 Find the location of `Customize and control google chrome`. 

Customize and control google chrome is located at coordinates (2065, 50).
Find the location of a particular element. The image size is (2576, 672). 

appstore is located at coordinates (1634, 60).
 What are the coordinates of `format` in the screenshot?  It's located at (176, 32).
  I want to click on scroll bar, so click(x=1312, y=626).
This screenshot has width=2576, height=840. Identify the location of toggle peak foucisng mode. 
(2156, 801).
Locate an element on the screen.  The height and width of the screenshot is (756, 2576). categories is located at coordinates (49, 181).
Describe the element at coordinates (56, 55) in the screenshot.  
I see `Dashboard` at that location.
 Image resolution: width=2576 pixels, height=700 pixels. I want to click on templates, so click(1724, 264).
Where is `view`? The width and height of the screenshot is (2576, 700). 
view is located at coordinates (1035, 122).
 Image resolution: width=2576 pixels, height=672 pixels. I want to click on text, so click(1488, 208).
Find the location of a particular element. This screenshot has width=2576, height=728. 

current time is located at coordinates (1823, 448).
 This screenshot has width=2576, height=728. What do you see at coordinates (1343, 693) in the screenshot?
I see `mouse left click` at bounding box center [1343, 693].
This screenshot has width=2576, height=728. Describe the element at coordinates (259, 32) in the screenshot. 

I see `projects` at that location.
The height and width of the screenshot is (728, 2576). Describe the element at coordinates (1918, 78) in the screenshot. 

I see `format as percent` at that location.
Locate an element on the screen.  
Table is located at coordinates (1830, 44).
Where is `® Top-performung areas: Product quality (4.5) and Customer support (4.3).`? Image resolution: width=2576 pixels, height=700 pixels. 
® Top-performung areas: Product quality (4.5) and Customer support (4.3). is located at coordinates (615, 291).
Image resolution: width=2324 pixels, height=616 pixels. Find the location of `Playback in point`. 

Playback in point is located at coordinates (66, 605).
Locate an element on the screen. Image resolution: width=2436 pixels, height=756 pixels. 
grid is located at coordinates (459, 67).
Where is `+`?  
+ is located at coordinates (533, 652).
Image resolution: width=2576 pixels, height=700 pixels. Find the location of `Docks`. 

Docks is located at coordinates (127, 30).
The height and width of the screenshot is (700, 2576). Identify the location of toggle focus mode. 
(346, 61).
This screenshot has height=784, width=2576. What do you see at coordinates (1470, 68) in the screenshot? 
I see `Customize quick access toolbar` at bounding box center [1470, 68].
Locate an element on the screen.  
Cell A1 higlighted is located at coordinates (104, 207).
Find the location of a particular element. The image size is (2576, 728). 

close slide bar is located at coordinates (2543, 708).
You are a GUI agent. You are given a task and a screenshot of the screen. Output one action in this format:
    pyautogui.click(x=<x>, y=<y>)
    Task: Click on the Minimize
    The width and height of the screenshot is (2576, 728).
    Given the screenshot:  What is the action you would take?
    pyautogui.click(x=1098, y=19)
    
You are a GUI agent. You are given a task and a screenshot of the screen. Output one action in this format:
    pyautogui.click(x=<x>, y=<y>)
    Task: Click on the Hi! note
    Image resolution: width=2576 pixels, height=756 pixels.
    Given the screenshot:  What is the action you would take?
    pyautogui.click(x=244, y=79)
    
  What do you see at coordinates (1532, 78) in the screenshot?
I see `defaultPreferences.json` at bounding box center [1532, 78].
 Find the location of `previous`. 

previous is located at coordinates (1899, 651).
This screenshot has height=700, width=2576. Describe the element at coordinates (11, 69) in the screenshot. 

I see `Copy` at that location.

### What is required
Copy out all of the rows above again, swapping "Describe the element" for "Identify the element" wherever it occurs and changing nothing else.

### Solution
 Find the location of `Customize and control google chrome`. 

Customize and control google chrome is located at coordinates (2065, 50).
Find the location of a particular element. The image size is (2576, 672). 

appstore is located at coordinates (1634, 60).
 What are the coordinates of `format` in the screenshot?  It's located at (176, 32).
  I want to click on scroll bar, so click(x=1312, y=626).
This screenshot has width=2576, height=840. Identify the location of toggle peak foucisng mode. 
(2156, 801).
Locate an element on the screen.  The height and width of the screenshot is (756, 2576). categories is located at coordinates (49, 181).
Identify the element at coordinates (56, 55) in the screenshot.  
I see `Dashboard` at that location.
 Image resolution: width=2576 pixels, height=700 pixels. I want to click on templates, so click(1724, 264).
Where is `view`? The width and height of the screenshot is (2576, 700). 
view is located at coordinates (1035, 122).
 Image resolution: width=2576 pixels, height=672 pixels. I want to click on text, so click(1488, 208).
Find the location of a particular element. This screenshot has width=2576, height=728. 

current time is located at coordinates (1823, 448).
 This screenshot has width=2576, height=728. What do you see at coordinates (1343, 693) in the screenshot?
I see `mouse left click` at bounding box center [1343, 693].
This screenshot has width=2576, height=728. Identify the element at coordinates (259, 32) in the screenshot. 

I see `projects` at that location.
The height and width of the screenshot is (728, 2576). Identify the element at coordinates (1918, 78) in the screenshot. 

I see `format as percent` at that location.
Locate an element on the screen.  
Table is located at coordinates (1830, 44).
Where is `® Top-performung areas: Product quality (4.5) and Customer support (4.3).`? Image resolution: width=2576 pixels, height=700 pixels. 
® Top-performung areas: Product quality (4.5) and Customer support (4.3). is located at coordinates (615, 291).
Image resolution: width=2324 pixels, height=616 pixels. Find the location of `Playback in point`. 

Playback in point is located at coordinates (66, 605).
Locate an element on the screen. Image resolution: width=2436 pixels, height=756 pixels. 
grid is located at coordinates (459, 67).
Where is `+`?  
+ is located at coordinates (533, 652).
Image resolution: width=2576 pixels, height=700 pixels. Find the location of `Docks`. 

Docks is located at coordinates (127, 30).
The height and width of the screenshot is (700, 2576). Identify the location of toggle focus mode. 
(346, 61).
This screenshot has height=784, width=2576. What do you see at coordinates (1470, 68) in the screenshot? 
I see `Customize quick access toolbar` at bounding box center [1470, 68].
Locate an element on the screen.  
Cell A1 higlighted is located at coordinates (104, 207).
Find the location of a particular element. The image size is (2576, 728). 

close slide bar is located at coordinates (2543, 708).
You are a GUI agent. You are given a task and a screenshot of the screen. Output one action in this format:
    pyautogui.click(x=<x>, y=<y>)
    Task: Click on the Minimize
    The width and height of the screenshot is (2576, 728).
    Given the screenshot:  What is the action you would take?
    pyautogui.click(x=1098, y=19)
    
You are a GUI agent. You are given a task and a screenshot of the screen. Output one action in this format:
    pyautogui.click(x=<x>, y=<y>)
    Task: Click on the Hi! note
    Image resolution: width=2576 pixels, height=756 pixels.
    Given the screenshot:  What is the action you would take?
    pyautogui.click(x=244, y=79)
    
  What do you see at coordinates (1532, 78) in the screenshot?
I see `defaultPreferences.json` at bounding box center [1532, 78].
 Find the location of `previous`. 

previous is located at coordinates (1899, 651).
This screenshot has height=700, width=2576. Identify the element at coordinates (11, 69) in the screenshot. 

I see `Copy` at that location.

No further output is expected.